====== MATERIAL FOR THE TASK

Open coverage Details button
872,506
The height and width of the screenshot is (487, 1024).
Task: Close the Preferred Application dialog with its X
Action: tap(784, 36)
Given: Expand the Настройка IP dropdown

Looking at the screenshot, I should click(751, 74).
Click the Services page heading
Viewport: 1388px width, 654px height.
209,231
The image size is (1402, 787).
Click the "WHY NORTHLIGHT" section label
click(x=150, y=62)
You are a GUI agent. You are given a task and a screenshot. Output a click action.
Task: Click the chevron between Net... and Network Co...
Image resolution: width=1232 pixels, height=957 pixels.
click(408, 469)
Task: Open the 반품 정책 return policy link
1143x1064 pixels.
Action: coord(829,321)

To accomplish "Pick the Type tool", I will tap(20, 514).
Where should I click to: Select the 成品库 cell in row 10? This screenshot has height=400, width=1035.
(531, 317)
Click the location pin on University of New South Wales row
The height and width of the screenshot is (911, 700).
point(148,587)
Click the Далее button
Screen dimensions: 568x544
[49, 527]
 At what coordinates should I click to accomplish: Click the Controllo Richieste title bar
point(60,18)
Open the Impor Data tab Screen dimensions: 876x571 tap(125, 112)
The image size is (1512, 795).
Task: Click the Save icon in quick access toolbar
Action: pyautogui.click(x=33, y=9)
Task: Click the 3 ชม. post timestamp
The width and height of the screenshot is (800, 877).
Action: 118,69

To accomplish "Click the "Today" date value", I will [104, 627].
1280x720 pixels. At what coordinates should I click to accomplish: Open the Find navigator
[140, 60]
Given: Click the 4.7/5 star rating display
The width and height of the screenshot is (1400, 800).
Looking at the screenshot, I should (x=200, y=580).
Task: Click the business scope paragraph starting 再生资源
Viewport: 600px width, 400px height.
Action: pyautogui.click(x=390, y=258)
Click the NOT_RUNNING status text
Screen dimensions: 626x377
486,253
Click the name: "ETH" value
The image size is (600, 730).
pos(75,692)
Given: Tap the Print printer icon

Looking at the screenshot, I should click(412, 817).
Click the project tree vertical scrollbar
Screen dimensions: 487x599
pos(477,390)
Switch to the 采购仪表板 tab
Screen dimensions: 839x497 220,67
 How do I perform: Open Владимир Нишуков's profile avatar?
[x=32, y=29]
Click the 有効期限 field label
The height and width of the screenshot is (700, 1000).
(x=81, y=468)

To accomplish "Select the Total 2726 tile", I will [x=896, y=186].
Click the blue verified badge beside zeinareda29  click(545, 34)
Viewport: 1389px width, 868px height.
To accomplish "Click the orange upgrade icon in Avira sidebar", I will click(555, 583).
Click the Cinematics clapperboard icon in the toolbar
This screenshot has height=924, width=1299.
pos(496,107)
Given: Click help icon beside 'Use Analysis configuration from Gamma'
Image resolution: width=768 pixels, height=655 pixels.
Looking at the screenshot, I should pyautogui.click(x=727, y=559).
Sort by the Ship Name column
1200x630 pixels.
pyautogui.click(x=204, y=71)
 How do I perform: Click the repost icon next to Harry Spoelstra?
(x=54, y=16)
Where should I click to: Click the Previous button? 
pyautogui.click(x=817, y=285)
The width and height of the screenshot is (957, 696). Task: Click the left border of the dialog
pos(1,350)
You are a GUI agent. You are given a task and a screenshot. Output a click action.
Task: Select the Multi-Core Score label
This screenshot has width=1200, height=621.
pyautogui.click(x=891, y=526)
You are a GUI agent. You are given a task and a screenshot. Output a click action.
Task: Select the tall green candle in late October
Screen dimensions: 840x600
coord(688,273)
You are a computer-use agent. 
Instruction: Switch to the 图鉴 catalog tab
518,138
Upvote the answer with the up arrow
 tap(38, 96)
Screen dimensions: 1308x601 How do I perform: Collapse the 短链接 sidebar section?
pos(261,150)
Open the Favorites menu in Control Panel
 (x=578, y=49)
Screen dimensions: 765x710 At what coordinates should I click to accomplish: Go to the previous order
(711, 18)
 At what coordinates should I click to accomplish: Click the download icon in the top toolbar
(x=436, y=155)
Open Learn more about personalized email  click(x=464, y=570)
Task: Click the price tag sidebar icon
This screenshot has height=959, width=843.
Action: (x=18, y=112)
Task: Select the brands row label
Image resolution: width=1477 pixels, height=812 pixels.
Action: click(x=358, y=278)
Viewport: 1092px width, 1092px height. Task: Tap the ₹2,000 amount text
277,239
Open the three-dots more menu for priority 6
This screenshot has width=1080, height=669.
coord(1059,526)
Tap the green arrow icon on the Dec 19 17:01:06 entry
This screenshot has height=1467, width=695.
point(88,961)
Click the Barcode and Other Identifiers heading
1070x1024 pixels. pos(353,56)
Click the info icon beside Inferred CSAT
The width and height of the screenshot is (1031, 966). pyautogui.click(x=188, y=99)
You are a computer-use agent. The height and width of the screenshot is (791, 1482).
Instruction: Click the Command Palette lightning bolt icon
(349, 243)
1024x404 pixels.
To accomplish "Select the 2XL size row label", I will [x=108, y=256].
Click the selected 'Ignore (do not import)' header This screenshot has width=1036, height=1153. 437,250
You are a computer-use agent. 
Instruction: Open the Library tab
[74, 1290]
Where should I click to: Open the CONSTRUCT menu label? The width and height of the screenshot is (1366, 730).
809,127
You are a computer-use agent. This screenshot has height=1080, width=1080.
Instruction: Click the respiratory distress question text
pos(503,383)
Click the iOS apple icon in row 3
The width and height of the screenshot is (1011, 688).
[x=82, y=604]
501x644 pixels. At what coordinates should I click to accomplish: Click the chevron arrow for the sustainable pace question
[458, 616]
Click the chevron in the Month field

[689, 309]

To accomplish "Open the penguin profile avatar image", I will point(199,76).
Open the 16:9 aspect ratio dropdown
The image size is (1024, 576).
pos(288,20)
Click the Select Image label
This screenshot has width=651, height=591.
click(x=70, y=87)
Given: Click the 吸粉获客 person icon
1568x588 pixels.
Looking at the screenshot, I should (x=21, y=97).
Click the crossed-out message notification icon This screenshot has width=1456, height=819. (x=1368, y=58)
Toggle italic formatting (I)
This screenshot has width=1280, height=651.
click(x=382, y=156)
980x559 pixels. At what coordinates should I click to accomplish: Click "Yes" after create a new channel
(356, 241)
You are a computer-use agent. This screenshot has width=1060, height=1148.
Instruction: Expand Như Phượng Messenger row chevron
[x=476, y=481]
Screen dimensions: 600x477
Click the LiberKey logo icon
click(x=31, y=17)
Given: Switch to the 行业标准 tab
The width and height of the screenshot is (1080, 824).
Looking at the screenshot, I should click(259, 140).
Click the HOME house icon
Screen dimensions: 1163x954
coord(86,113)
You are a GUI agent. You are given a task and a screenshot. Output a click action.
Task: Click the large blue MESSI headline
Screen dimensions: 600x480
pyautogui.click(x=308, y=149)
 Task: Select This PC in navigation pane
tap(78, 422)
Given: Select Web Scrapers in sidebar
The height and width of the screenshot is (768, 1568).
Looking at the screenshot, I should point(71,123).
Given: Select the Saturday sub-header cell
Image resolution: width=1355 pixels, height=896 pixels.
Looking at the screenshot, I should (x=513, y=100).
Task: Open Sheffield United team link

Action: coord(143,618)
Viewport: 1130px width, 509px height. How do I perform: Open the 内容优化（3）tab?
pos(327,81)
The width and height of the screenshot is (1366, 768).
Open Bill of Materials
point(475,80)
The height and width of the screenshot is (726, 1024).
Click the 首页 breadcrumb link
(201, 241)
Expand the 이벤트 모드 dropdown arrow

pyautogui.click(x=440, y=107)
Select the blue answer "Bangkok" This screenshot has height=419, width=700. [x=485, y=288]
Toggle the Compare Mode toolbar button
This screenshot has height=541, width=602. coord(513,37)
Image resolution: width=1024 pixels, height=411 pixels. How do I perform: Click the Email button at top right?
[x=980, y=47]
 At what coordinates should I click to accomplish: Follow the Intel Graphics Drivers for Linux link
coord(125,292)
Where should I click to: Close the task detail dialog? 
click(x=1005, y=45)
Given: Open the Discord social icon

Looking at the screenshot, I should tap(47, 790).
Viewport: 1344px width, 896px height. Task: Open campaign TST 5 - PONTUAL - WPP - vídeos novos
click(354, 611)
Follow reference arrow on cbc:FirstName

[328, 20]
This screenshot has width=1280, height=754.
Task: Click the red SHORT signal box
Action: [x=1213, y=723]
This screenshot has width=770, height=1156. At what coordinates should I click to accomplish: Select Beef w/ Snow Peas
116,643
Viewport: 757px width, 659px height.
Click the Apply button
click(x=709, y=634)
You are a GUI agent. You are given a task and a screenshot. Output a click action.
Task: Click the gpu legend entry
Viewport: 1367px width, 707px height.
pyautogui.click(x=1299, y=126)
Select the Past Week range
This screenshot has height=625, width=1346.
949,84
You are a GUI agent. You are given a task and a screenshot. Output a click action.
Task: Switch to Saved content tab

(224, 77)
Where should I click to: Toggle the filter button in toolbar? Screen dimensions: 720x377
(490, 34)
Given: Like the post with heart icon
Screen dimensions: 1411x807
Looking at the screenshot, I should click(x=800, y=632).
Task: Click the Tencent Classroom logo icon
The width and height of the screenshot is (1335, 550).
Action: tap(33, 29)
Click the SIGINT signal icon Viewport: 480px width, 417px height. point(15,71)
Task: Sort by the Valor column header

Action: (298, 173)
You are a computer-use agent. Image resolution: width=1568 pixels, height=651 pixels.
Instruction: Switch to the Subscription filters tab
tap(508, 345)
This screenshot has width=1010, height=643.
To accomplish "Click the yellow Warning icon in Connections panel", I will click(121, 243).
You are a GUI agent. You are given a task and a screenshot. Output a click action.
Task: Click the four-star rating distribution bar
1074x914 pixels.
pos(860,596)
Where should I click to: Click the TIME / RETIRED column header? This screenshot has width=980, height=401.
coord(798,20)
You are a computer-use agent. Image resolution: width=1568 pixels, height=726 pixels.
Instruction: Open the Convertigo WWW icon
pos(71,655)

============

-- WHAT YOU WILL DO --
Whichever lines of the records above hold the word "entry" should all be copied out.

-- SOLVED EXERCISE --
Tap the green arrow icon on the Dec 19 17:01:06 entry
Task: Click the gpu legend entry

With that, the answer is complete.